An article published last week in The Wall Street Journal, “For many diabetes patients, skin patches and phones are replacing finger pricks”, reviews the evolution of diabetes treatments, focusing on how the use of transdermal patches and apps are replacing the need for patients to extract a small amount of blood from pricking their thumb to monitor blood glucose levels, an essential part of the day-to-day life of diabetics. Nothing that most diabetics didn’t already know or that has not been explored in specialized publications, but an interesting article for the general public.
In the United States, there were approximately 840,000 patients out of a total of thirty million using continuous glucose meters at the end of March, a market of about 3.2 billion dollars increasingly dominated by brands such as Abbott, Dexcom, Eversense or Medtronics. The treatment is not available to anyone: the devices cost between $1,300 and $3,000, which with medical insurance usually results in co-payments of between $31 and $50 per month. The treatment consists of patches placed on the skin for between ten and 90 days that carry out measurements of blood glucose levels every five minutes and transmit them to a device, typically via a smartphone or smartwatch that can be shared with other people, which is particularly useful in the case of vulnerable patients. Some companies are already offering trials for conference attendees with the idea of providing blood sugar indicators not just for diabetics, but to anybody who wants to monitor them.
The patches, which are virtually painless, pierce the skin with tiny needles, allowing capillaries to be monitored in the dermis with growing accuracy. This method seems to be much more efficient than others, such as measuring the tear fluid through smart contact lenses, a project that Verily, a company belonging to Alphabet, abandoned in 2016.
The most accurate way to monitor blood sugar levels is through the blood itself by extracting a drop pricking the skin. For a long time, many medics and patients rejected other methods as unreliable, but by being able to carry out a higher number of measurements, pretty much continuously, the standard error decreases ensure even higher levels of accuracy, in exchange for a far less intrusive procedure. This is similar to how many cardiologists criticized the accuracy of devices such as Kardia or the Apple Watch 4 without understanding the advantages of continuous monitoring, which in my view suggests ignorance of the value of basic statistics.

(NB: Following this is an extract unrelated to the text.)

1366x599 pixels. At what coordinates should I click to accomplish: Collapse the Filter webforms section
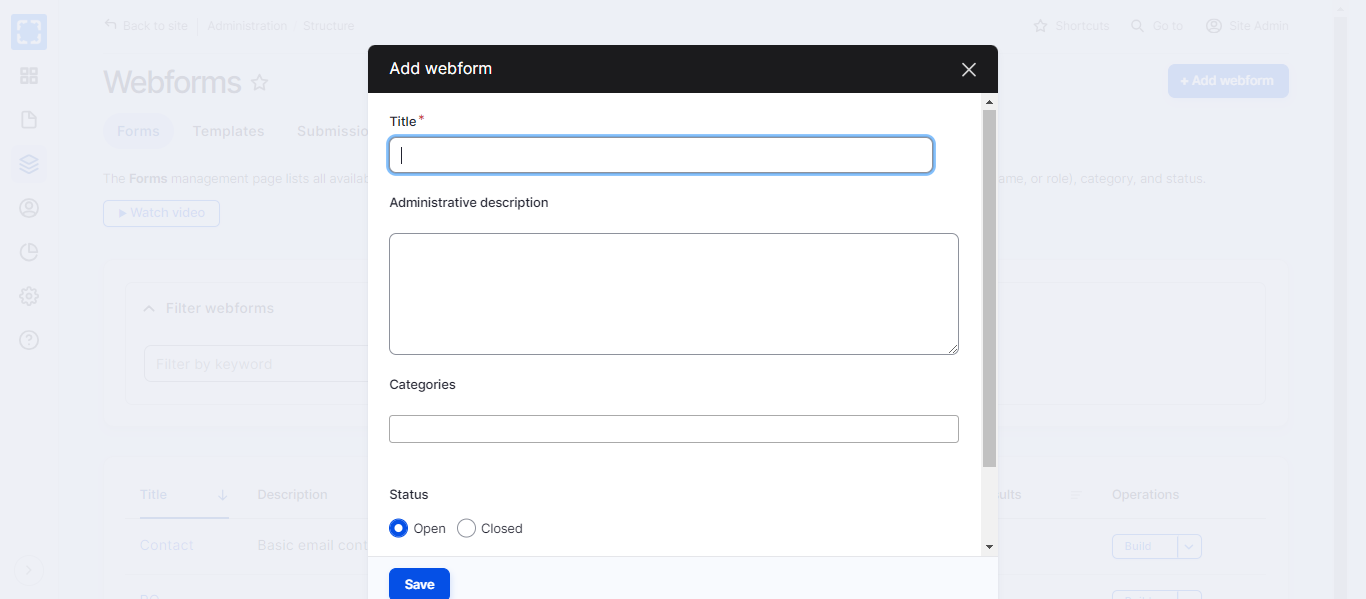pyautogui.click(x=149, y=308)
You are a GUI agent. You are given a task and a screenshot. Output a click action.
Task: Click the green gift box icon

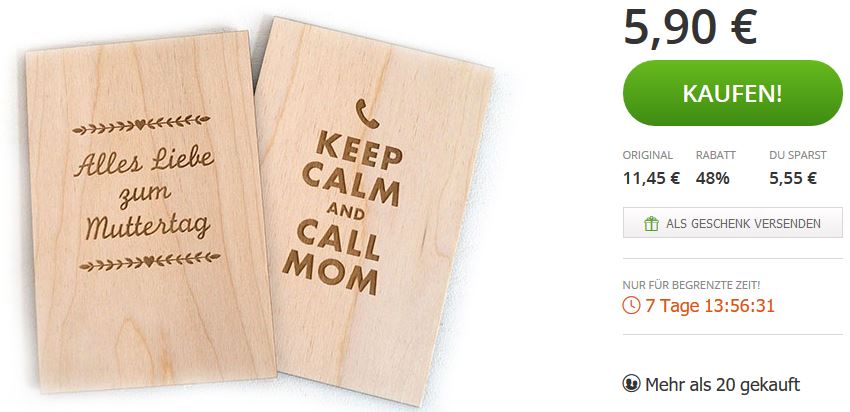tap(651, 223)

In the future, many of our basic health parameters will be monitored continuously or regularly, from blood pressure to urine analytics, and will be recorded in the corresponding apps for constant algorithmic monitoring and notification to the user and the appropriate professional when one parameter or another points to a possible problem. This is an approach, anchored in the most elementary statistics, that should already be taught in all medical schools. In the case of diabetes, which affects many millions of people around the world, these developments are already changing our understanding of monitoring and treatment not just of many patients, but also of numerous endocrinologists, as is the case with many cardiologists. All that is required for this approach to extend to other medical areas of specialization is the publication of case studies and feedback from medics. The future of medicine lies in the use of these types of devices.